Im Mittelpunkt der Ansicht steht der Schlossbezirk, die Umgebung ist weniger deutlich ausgeführt. Links hinter der Brücke erkennt man jedoch den „Herrengarten“. Das waren die früheren Schlossgärten, in dieser Zeit Wiesen und heute Bahnhofsgelände. Auch die „Alte Chaussee“ ist zu erkennen, über die der Verkehr, damals nicht mehr als ein Pferdefuhrwerk, in Richtung Limburg lief.
Das Blatt ist signiert mit „Frdr. Schulz fec. 1818“. Friedrich Philipp Schulz wurde 1782 als Sohn des Hofgärtners in Weilburg geboren. Wie er zur Malerei kam und welche Ausbildung er genoss, ist nicht bekannt. 1817 war er Hofmaler zu Schaumburg und wurde im selben Jahr als Zeichenlehrer am Pädagogium Hadamar eingestellt. Das war die höhere Schule in Hadamar, die in der herzoglich-nassauischen Zeit das Gymnasium der Jesuiten weiterführte. Im gleichen Jahr heiratete Friedrich Schulz die Tochter eines Hofmedicus, hatte mit ihr acht Kinder und starb 1841. Sein Nachfolger wurde der Maler Joseph Scheurer und 1845 der Maler Leonhard Diefenbach, der Vater des bekannten Lebensreformers und Malers Karl Wilhelm Diefenbach.

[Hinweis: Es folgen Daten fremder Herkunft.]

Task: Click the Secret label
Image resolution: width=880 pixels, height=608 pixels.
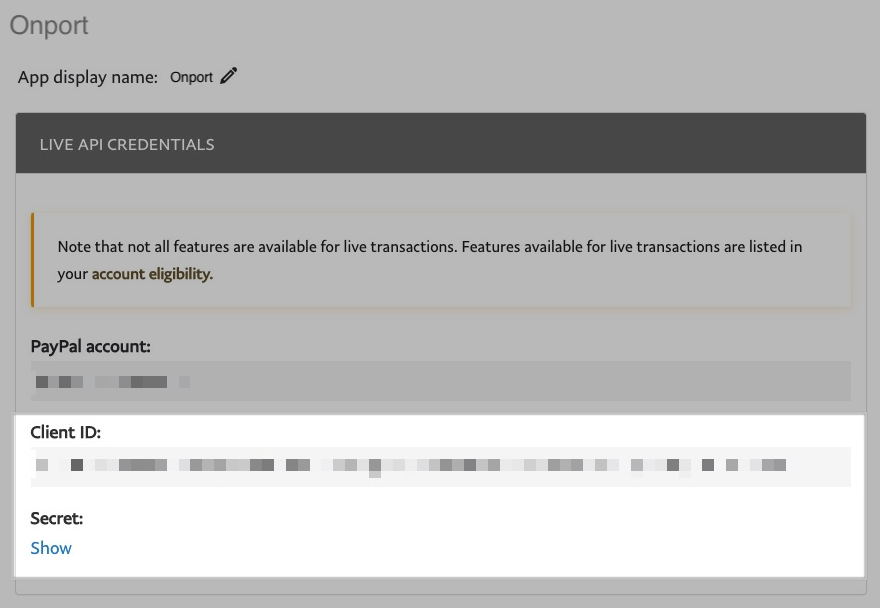Action: point(57,518)

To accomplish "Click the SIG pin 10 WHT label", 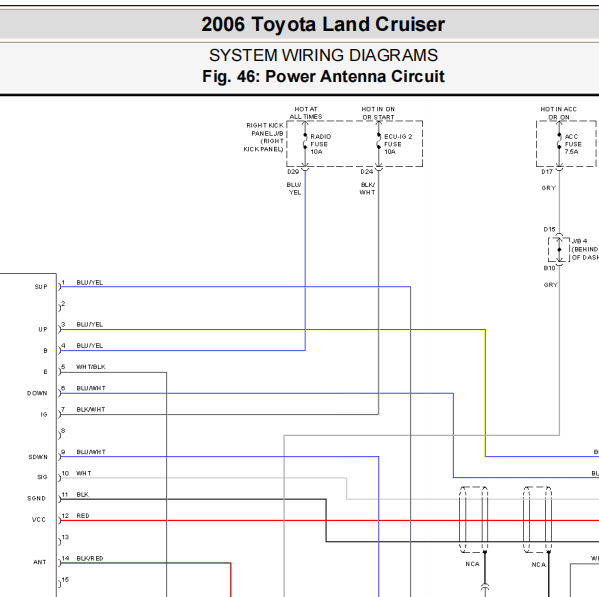I will (84, 473).
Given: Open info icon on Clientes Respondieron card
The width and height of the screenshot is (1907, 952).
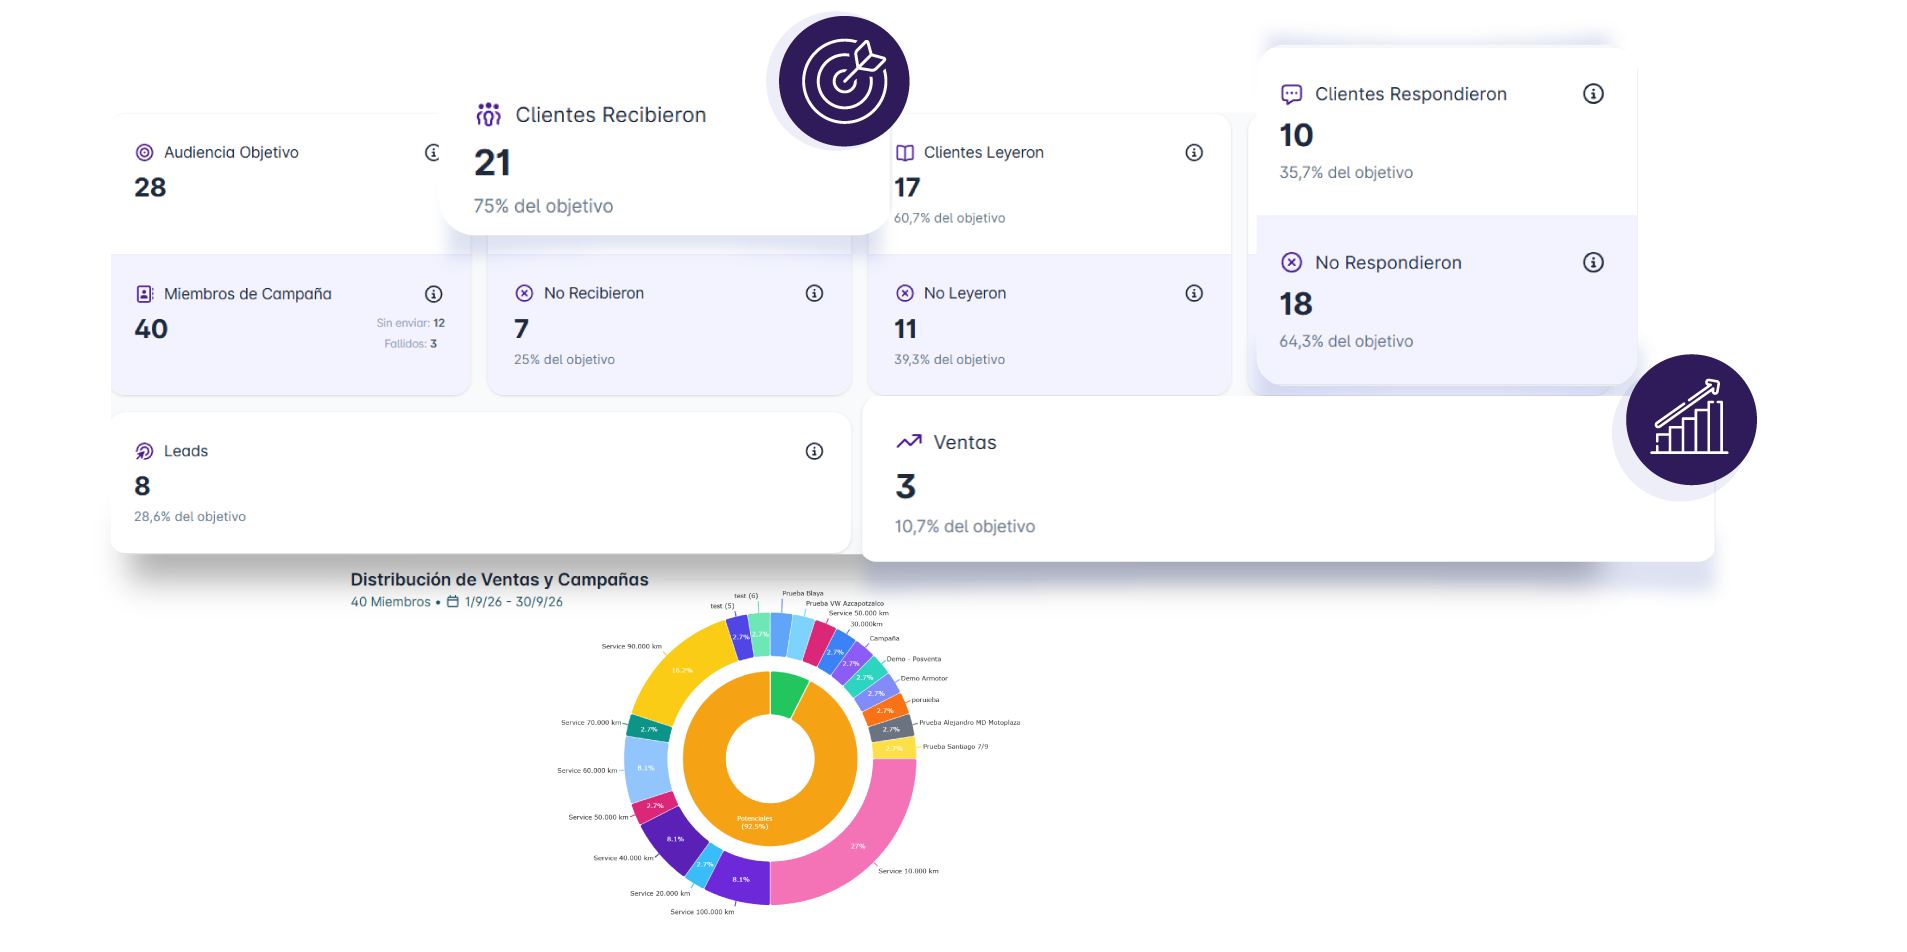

Friedrich Schulz hat zahlreiche Ansichten aus dem Lahngebiet hinterlassen. Sie zeigen biedermeierlich romantisch vor allem Landschaften und darin eingebettet Bauten und Burgen. Darunter befinden sich auch mehrere Ansichten Hadamars. Von dem hier gezeigten Motiv gab es sogar eine weitere Ausführung, vermutlich in Öl, die im Original verschollen ist. Sein Aquarell macht deutlich, wie sehr sich Hadamar in vergleichsweise kurzer Zeit verändert hat. Der gesamt abgebildete Bereich, einst offen, ist heute dicht bebaut.